Entwined processes in Alzheimer's disease: Brain cellular senescence and Alzheimer's disease pathology

Alzheimer's disease (AD) is one of the most common age-related neurodegenerative diseases with severe progressive dementia. Amyloid beta (Aβ) deposition and phosphorylated tau accumulation are two typical AD pathologies, which could drive senescence in various types of brain cells. These factors interact to form an entwined vicious cycle, in which each cell could play an irreplaceable role. Thus, it is essential to stress the cause-and-effect relationship in this process and to identify the key factor leading to the vicious cycle. In this narrative review, we discuss (1) how AD pathology induces cellular senescence in different brain cell types; (2) how various accumulated senescent brain cells exacerbate AD pathology; and (3) how cellular senescence and AD pathology are entwined, reinforcing each other through a vicious cycle that accelerates disease progression.

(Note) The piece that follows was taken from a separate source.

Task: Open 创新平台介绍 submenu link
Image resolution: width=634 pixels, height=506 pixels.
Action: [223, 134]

We hope to provide insights into the integrated mechanisms linking cellular senescence and AD pathology.

Highlights

• Alzheimer's disease (AD) pathology could mediate senescence-like phenotypes in various brain cells, and each type of cell plays a key role in AD.
• Various senescent brain cells could contribute to AD pathology through diverse mechanisms, with each cell type being indispensable.

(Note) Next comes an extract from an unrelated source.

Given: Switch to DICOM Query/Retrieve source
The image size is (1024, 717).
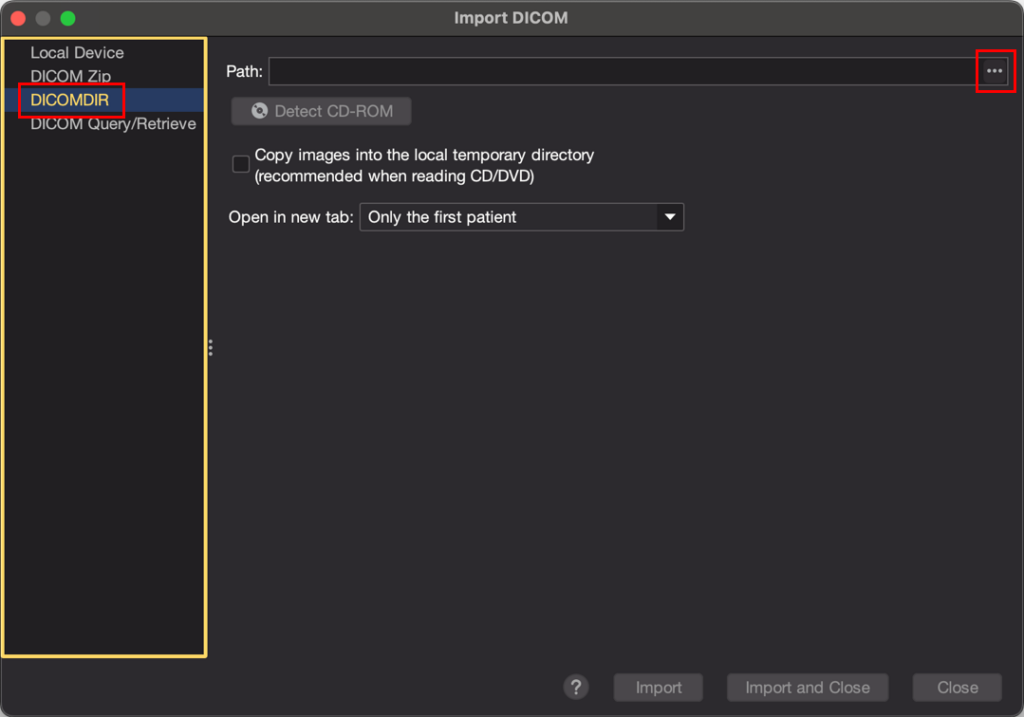Looking at the screenshot, I should pos(113,124).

• The cause-and-effect relationship between cellular senescence and AD pathology is essential for identifying AD's earlier pathological events and the initiating factors, which still need further exploration.
• An entwined vicious circle exists between brain cellular senescence and AD pathology, in which chronic inflammation, blood–brain barrier damage, neuron loss, and synapse degeneration all play crucial roles.
• Clearance of senescent brain cells could be a promising therapeutic strategy for AD.